FAQ

Recurring questions, with the shortest useful answer.

How is this different from Obsidian Sync, Syncthing, or Dropbox?

obsidian-remote-sshObsidian SyncSyncthing / Dropbox
Where files liveOne canonical copy on YOUR remote hostCloud (Obsidian’s servers)Replicated across all your devices
AuthYour SSH keysObsidian accountService account
Conflict modelmtime preconditions; daemon-mediatedVector clock; cloud-mediatedFile-modified-time; risk of *-conflict-... files
What if the cloud goes downN/A — there is no cloudVault inaccessible until restoredLocal copy still usable
CostSelf-hosted (free)SubscriptionFree tier varies
MobileNot yetYesYes (limited Android sandbox)

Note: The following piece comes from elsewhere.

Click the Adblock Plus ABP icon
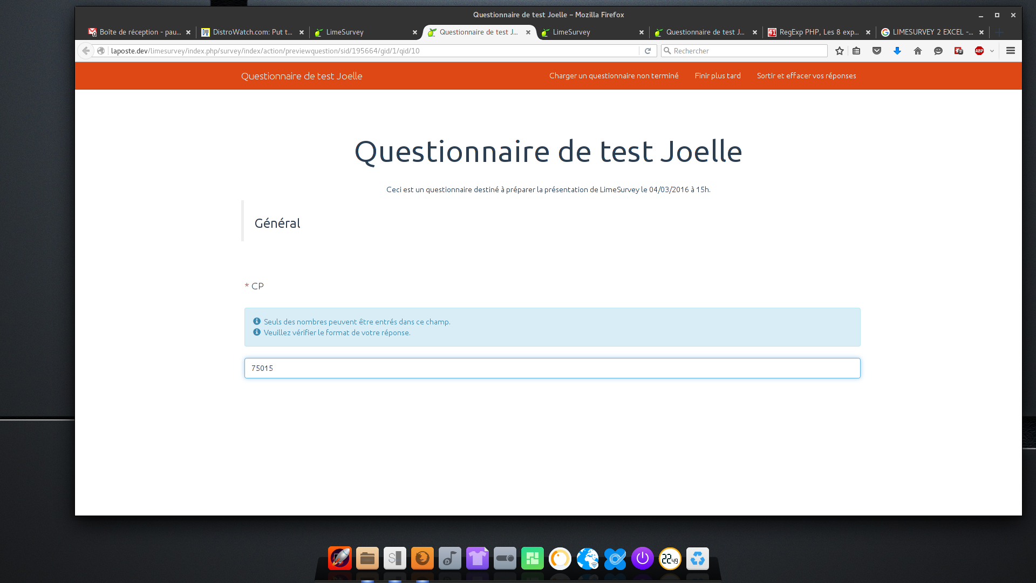 tap(979, 51)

The right pick depends on your trust model + ops appetite. If you already have a server you trust and do not want a third-party cloud in the loop, this plugin is for you.

For an expanded breakdown that also covers Obsidian Git, Nextcloud, and the Remotely Save plugin, see the full comparison page.

Does it work on mobile?

Not yet. Tracked under the mobile-relay milestone. The current architecture spawns a daemon binary on the remote, which works fine on a desktop where Obsidian is Electron. Mobile (iOS / Android Obsidian) needs a relay component because the OS does not allow Obsidian to spawn arbitrary subprocesses.

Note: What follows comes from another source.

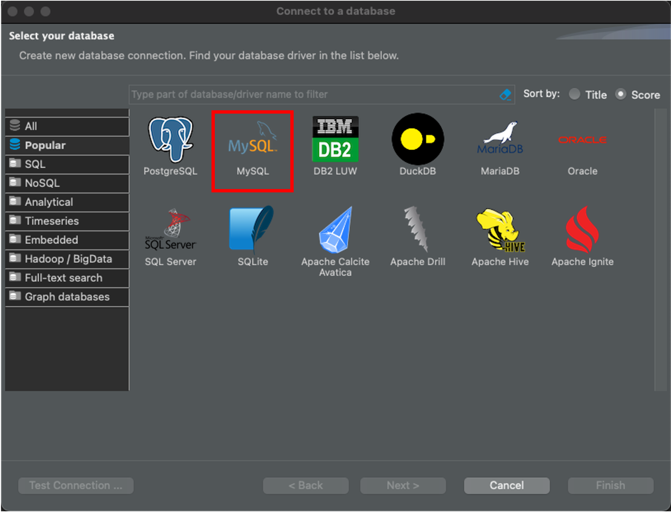Select the MySQL database driver

click(253, 143)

Can I use this with multiple clients editing the same vault?

Yes — designed for it. Each client gets its own shadow vault and its own daemon session. Conflicts surface via the conflict handling flow.

The known sharp edge: workspace state (open tabs, pane sizes) is per-client, stored under .obsidian/user/<client-id>/. Some plugins put workspace-like state in the main .obsidian/workspace.json instead, and those still race. We do not have a good fix yet — open an issue if you hit this.

Does it support Windows / Linux / macOS as the LOCAL machine?

Yes, all three. Local OS is just where Obsidian runs.

Does it support Windows as the REMOTE host?

Not currently. The daemon is built for Linux (amd64 / arm64) and macOS (Intel / Apple Silicon). Windows + WSL works (treat WSL as the remote — the daemon runs Linux). Native Windows + OpenSSH server is on the roadmap but not started.

Can I use it without the daemon (SFTP-only)?

Yes — set the profile Mode to sftp. No daemon deployment, slower per-op latency (~50–100 ms vs ~5–10 ms), and no fs.watch push notifications (the plugin polls for changes instead). Useful when you cannot deploy a binary on the remote (locked-down hosting, restricted shell, etc.).

Does the plugin upload anything to a third party?

No. All traffic is over your SSH connection to your host. Telemetry counters (opt-in, off by default) are local-only — there is no “phone home” path in the codebase.

Why a separate known_hosts from ~/.ssh/known_hosts?

Trust scoping. See Host-key trust for the long answer.

Does the plugin re-deploy the daemon every time I connect?

No — the plugin has a reuse probe that runs first (step 2 in auto-deploy). If your previous daemon’s socket + token are still healthy and the protocol version matches, it attaches and skips the binary upload entirely (~1 s reconnect instead of ~5 s).

The deploy fallback only fires when the probe fails — typically because the daemon isn’t running yet (first connect or after a reboot), the token is gone, or the daemon’s protocol version doesn’t match what the current plugin bundle expects.

Run your remote daemon under systemd and the reuse path will pick it up cleanly on every connect — no extra flag needed.

How do I uninstall cleanly?

Local:

  • Disable the plugin in Obsidian → Community Plugins.
  • Delete <vault>/.obsidian/plugins/remote-ssh/.

Remote (each host you connected to):

ssh user@host
pkill -f obsidian-remote-server
rm -rf ~/.obsidian-remote/

Vault files themselves are untouched. The plugin does not touch any system files.

How do I report a security issue?

GitHub Security Advisories: obsidian-remote-ssh/security/advisories/new. Coordinated disclosure preferred.

I want feature X. Where do I ask?

Open a GitHub discussion for “would be nice” features, or a GitHub issue if it is a concrete bug or a planned-feature ask. PRs welcome — see the contributor docs.